Tue, 30 Jul 2002

Political interests threaten amendments of the constitution

Kurniawan Hari, The Jakarta Post, Jakarta

The unresolved tug of war among politicians in the People's Consultative Assembly (MPR) looks set to cast doubt over the constitutional amendments that are to be deliberated when the Assembly convenes from Aug. 1 through Aug. 10.

An agreement among the members of the 90-strong Assembly working group on the drafts of the amendments last Thursday provides no guarantee that the Annual Session of the 700-member Assembly will proceed as smoothly as everybody hopes.

The consensus in the working group is subject to change as most Assembly members were not directly involved in the discussion of the constitutional amendments.

Possible changes in stance by the factions may yet be dictated by their political interests.

Among the contentious issues unresolved after more than a year of negotiation are the composition of the Assembly (Article 2), the powers of the Assembly in elections (Article 3), the presidential election system (Article 6A), monetary authority (Article 23D), religious affairs (Article 29(1) and (2)), and educational affairs (Article 31).

Concerning the composition of the Assembly, the Interest Group faction was the only faction that defended its own existence in the midst of opposition from the other factions.

The political stance of the Interest Group faction was a reversal of a unanimous agreement reached by the Assembly last year to set up the Regional Representatives' Council (DPD).

Under the new system, the MPR would be made up of both the House of Representatives (DPR) and the DPD. All members of both institutions would be elected through general elections.

The military/police faction is, however, undecided on the issue.
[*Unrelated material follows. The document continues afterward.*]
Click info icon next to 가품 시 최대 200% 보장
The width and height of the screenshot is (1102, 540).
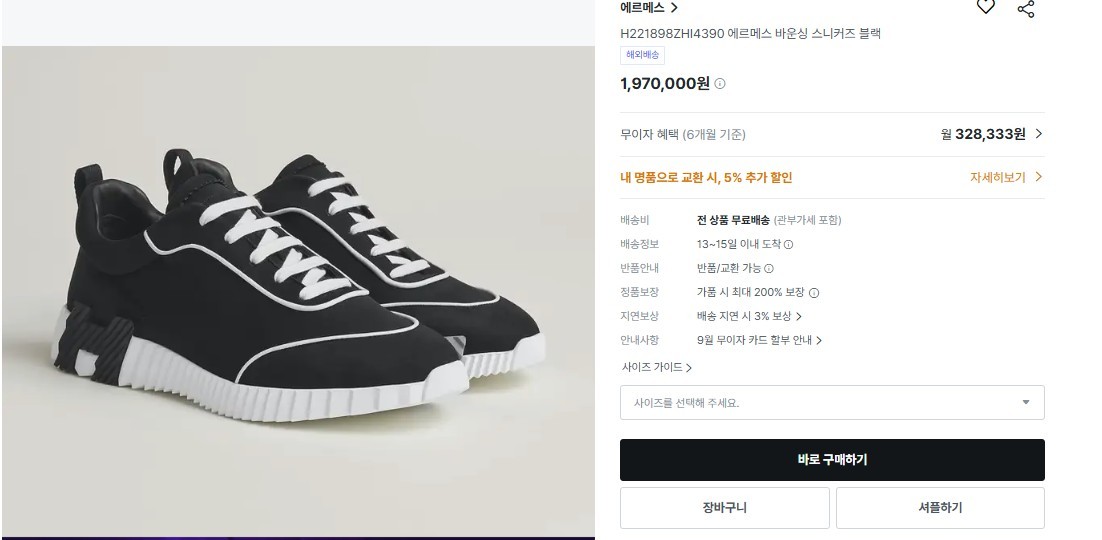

This stance is understandable as the future presence of the 38 unelected military and police officers in the Assembly will be threatened.

As to direct presidential elections, a sign of good faith was shown by the most influential party in the Assembly, the Indonesian Democratic Party of Struggle (PDI Perjuangan), when it backtracked on its intention to retain the authority of the Assembly in presidential elections.

Previously, the PDI Perjuangan faction had insisted on leaving the final say in a presidential election with the Assembly if all of the presidential and vice-presidential candidates failed to win a simple majority of votes in the first round.

With over 30 percent of the votes cast in the 1999 election, the PDI Perjuangan was confident enough to accept direct presidential elections.

The party's support for a direct presidential election system will also be a good campaigning plank as it shows the public the party's commitment to the reform agenda.

The second biggest party in the Assembly, the Golkar Party, played a major role in changing the PDI Perjuangan stance. From the beginning, Golkar has agreed to direct presidential elections mainly because of its calculation that it enjoyed vast regional support following the establishment of some new regencies.

A series of negotiations between leaders of the PDI Perjuangan and Golkar raised speculation of backroom deals between them, which both sides have denied.

Meanwhile, two Islamic oriented parties, the United Development Party (PPP) and the Crescent Star Party (PBB), have been using the amendment issue as an opportunity for political campaigning.

Despite opposition from other factions and criticism from observers, the two parties are steadfast in their support for the inclusion of the seven words of the Jakarta Charter in Article 29 of the Constitution.

The original Article 29 states that the State is based on belief in one supreme God, while the PPP and PBB want to add a phrase which acknowledges sharia.

The Reform faction, which groups the National Mandate Party (PAN) and Justice Party (PK), suggested that the Assembly seek another alternative which could accommodate the strong demand, including from the PK, for the recognition of sharia.

Many predicted that the strong political interests at play would make the earlier agreement useless if the factions did not adhere to political ethics.

A member of the Ad Hoc Constitutional Amendment Committee, Asnawi Latif, emphasized that each faction was free to backtrack on earlier agreements if this suited their political interests.

"However, if we adhere to political ethics," Asnawi added, "the agreement should be followed up on."

Fellow committee member Baharuddin Aritonang admitted that the constitutional amendment process remained unpredictable mainly because of the political interests at work.

Observers have repeatedly criticized the politicians for pursuing their own interests in the constitutional amendment process at the expense of the public. They have urged the establishment of an independent commission to take over the job from the Assembly.